O ministro do STF (Supremo Tribunal Federal), Gilmar Mendes, sustentou, na decisão que derrubou a censura imposta pela justiça do Amazonas a matérias do jornal O Globo, que “possíveis fraudes e falhas graves” no estudo da proxalutamida “são de interesse público”. Por isso, “não podem ser objeto de censura”.
“As reportagens trazem informações sobre possíveis inconsistências nos estudos clínicos realizados com medicamento denominado proxalutamida para tratamento da COVID-19 (possíveis indícios de fraude e falhas graves na sua condução), que são dados de interesse público e não podem ser objeto de censura”, afirma trecho da decisão de Gilmar Mendes.
O jornal teve três reportagens sobre inconsistências e suspeitas de fraude em um ensaio clínico da proxalutamida para Covid-19 realizado no Amazonas censuradas por decisão do juiz da 3ª Vara Cível e de Acidentes de Trabalho de Manaus, do juiz Manuel Amaro de Lima.
No embate judicial entre O Globo e o grupo empresarial do Amazonas Samel, que conduziu os estudos, além da retirada das matérias do ar, publicação de notas com a versão da empresa sobre o assunto e aplicação de uma multa contra o jornal no valor de R$ 120 mil pelo magistrado, o juiz também determinou que O Globo se abstivesse de novas reportagens sobre os fatos.
A Samel sustentou ao juiz que o direito de resposta não havia sido respeitado.
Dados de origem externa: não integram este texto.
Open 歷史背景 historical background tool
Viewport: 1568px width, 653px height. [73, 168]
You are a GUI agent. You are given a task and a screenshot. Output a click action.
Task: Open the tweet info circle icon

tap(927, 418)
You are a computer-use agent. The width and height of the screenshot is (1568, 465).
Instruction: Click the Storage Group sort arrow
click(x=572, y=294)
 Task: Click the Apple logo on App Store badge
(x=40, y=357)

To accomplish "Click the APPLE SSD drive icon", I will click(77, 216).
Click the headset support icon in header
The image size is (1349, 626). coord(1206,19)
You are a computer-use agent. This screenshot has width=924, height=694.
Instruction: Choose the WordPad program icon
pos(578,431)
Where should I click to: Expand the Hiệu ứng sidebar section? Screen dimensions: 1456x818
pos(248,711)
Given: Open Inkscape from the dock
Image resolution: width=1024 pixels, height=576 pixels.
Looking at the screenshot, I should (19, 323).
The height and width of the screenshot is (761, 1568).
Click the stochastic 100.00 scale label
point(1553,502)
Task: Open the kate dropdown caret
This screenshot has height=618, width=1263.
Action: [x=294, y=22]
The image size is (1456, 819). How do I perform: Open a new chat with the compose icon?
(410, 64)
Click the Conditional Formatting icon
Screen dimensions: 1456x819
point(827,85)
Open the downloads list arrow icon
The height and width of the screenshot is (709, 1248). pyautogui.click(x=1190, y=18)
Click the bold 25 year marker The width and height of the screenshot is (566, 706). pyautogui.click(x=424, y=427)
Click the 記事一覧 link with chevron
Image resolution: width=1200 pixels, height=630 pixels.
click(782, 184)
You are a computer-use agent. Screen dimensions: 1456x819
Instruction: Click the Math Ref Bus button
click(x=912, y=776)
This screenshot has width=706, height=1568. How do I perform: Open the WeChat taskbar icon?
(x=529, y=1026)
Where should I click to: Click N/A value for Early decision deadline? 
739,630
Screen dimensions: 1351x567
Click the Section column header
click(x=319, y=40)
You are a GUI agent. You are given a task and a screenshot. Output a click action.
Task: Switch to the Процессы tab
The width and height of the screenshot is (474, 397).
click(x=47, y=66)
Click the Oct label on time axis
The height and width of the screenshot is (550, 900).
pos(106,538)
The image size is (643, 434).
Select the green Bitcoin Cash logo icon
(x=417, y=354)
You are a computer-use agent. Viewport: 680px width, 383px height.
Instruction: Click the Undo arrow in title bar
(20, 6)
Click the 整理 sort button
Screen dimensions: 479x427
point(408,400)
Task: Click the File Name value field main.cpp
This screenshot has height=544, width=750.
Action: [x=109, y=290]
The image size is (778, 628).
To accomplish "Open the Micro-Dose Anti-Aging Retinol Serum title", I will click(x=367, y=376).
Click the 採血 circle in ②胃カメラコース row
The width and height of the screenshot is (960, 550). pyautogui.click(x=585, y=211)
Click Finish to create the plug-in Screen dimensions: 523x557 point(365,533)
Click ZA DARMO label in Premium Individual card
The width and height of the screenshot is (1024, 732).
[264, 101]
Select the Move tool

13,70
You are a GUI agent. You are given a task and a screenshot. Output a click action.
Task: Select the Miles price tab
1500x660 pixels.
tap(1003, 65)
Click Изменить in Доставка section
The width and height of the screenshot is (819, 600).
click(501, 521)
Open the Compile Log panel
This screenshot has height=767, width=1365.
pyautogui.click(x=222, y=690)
Já O Globo defende que acatou todas as decisões. Todas, no entanto, perderam a efeito após o caso chegar ao STF. O ministro Gilmar Mendes, ao analisar o recurso de O Globo, suspendeu a censura e afirmou que as matérias veiculadas seguiram parâmetros normais e que a decisão da justiça do Amazonas era “injustificável”.
“Na presente reclamação, entendo que a veiculação das matérias jornalísticas ocorreu dentro de parâmetros normais, de modo que a ordem judicial reclamada afigura-se injustificável à luz do direito fundamental à liberdade de expressão e de imprensa”, disse.
Gilmar Mendes reconhece que os “beneficiários” da decisão da justiça amazonense “dispõem de mecanismos legítimos para o exercício do direito de resposta”. No entanto, aponta como infundadas as interpretações de que as matérias jornalísticas censuradas tenham “acusações” ou “existência de ilícito contra a honra” dos mesmos.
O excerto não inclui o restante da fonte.